I heard them respond from upstairs in their bedroom so I started up the stairs while they were coming out.  It struck me that they responded quickly and happily and interestedly.  They were not irritated that I had interrupted whatever they were doing.  They were not wary that I was going to give them chores to do.  I did interrupt something and I COULD have told them to do something and they would have been just as interested and quick and happy.

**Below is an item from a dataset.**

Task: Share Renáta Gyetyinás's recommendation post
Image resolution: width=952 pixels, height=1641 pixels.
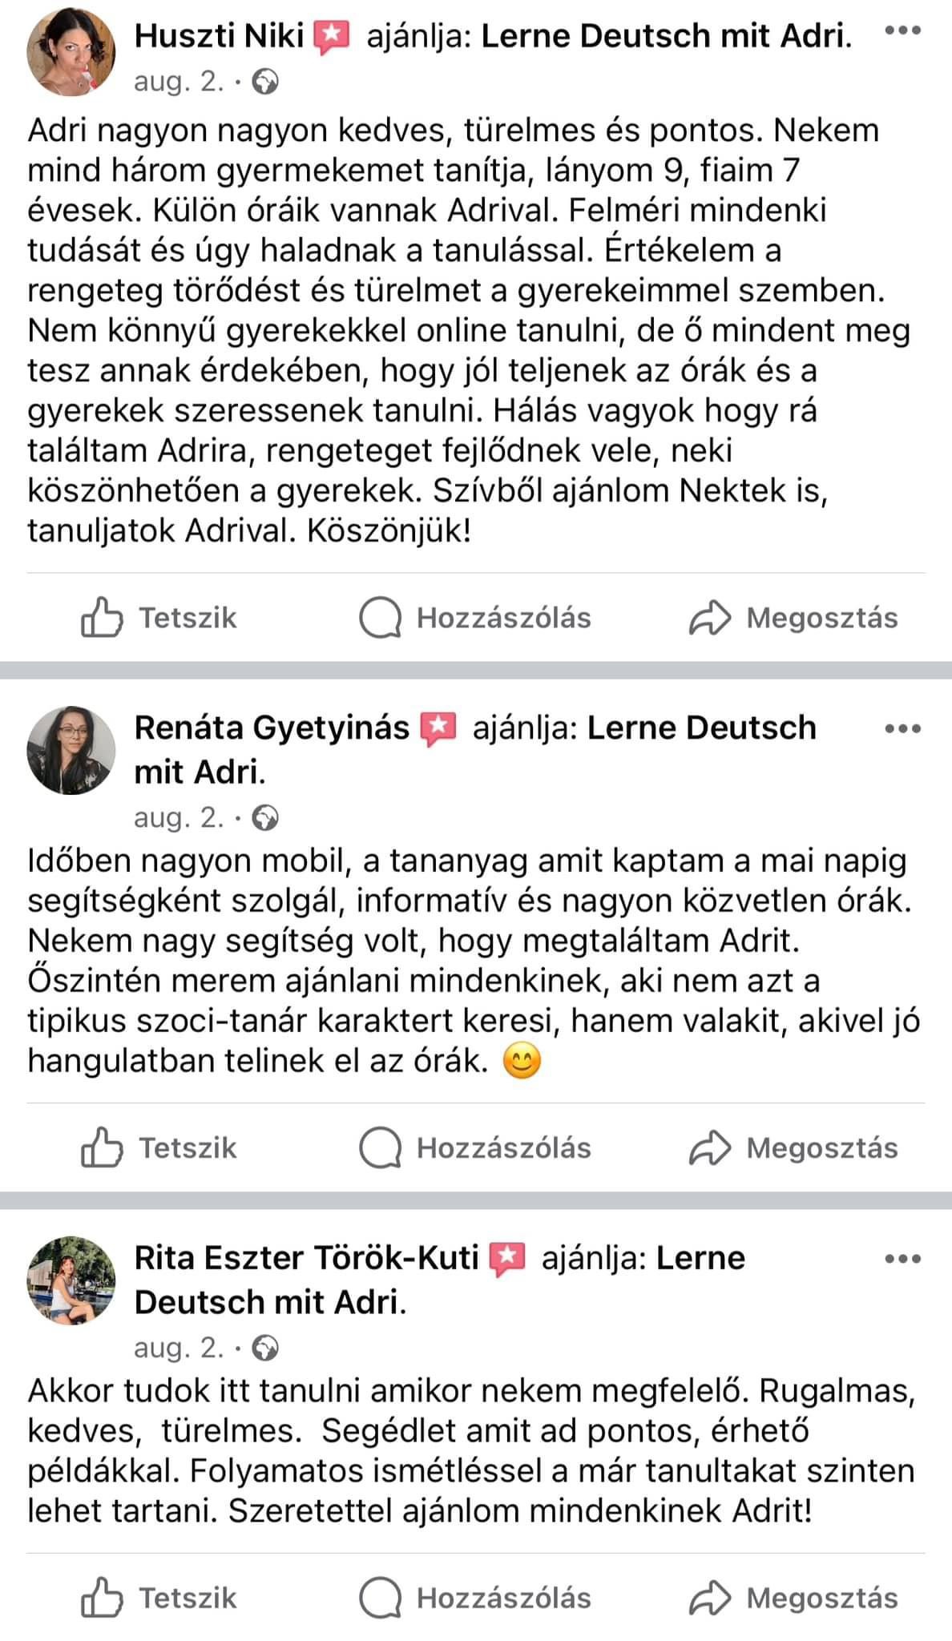Action: click(x=793, y=1148)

So I said, "We got our paint today!  Guess which color?"  X immediately covered up the darkest color on the paper and said, "That color is too dark for mom.  She would never choose that one.  She likes light and bright colors."  (It's true.  I mean, I like dark colors, but in this place of long, dreary winters I'm definitely all about painting walls something reminscent of summer.)  Then JJ covered up the lightest color on the paper.  And X said, "That color is too light for Dad."  (True again.)  They were left with the two middle colors which were the two very colors that the Hubba and I had seriously considered out of the whole Home Depot's worth of paint colors.

It's not really a big deal.  But it just made me feel soft inside to see that our boys knew us and knew what we liked.  They've been paying attention.  You know?

What happened next was just really a sweet moment to me.  I had asked the question and they had answered.  They could have just gone back to their bedroom to resume whatever I had interrupted with my silly questions.  But they didn't.  JJ sat down right in the hallway and settled in for a conversation.  X was actually laying down on his back with his head through the railing (don't ask), and resting on my shoulder as I stood on the stairs.  He was settled in for a comfy conversation as well.  The Hubba had come up and was standing next to me on the stairs.

The four of us just stayed there talking for several minutes before I had to leave.  I tried to gently go down the stairs so that X's head wouldn't fall off my shoulder, but he just kept inching himself towards me with his head on my shoulder (through the railing) as I went downstairs.

It was just a random moment.  But to me it was very sweet.  I love those boys and am so grateful to have such a warm, rich, close relationship with them.

Overheard

Mack:  Are ladybugs carnivores or herbivores?